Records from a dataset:
============================================================

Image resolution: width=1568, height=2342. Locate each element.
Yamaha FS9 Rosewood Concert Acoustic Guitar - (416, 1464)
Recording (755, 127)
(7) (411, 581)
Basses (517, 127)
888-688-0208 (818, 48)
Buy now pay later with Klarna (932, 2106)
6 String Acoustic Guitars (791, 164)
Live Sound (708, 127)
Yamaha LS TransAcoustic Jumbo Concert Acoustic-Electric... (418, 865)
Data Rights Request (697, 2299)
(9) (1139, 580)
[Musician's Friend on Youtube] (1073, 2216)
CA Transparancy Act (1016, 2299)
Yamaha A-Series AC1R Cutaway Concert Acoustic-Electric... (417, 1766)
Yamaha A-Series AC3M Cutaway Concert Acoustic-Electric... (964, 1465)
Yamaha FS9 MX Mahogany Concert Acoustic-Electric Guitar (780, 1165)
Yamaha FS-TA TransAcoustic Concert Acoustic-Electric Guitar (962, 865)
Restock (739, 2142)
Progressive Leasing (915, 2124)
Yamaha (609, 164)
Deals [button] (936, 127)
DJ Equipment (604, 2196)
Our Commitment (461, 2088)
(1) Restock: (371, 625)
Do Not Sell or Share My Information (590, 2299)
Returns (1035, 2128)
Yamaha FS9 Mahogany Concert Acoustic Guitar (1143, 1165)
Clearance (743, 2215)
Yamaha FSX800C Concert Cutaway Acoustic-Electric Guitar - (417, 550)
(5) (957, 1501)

============================================================

TASK STATEMENT:
Output only a verbatim copy of the lines spanning from the line that contains "Deals [button] (936, 127)" to the end of the records above.

WRITTEN ANSWER:
Deals [button] (936, 127)
DJ Equipment (604, 2196)
Our Commitment (461, 2088)
(1) Restock: (371, 625)
Do Not Sell or Share My Information (590, 2299)
Returns (1035, 2128)
Yamaha FS9 Mahogany Concert Acoustic Guitar (1143, 1165)
Clearance (743, 2215)
Yamaha FSX800C Concert Cutaway Acoustic-Electric Guitar - (417, 550)
(5) (957, 1501)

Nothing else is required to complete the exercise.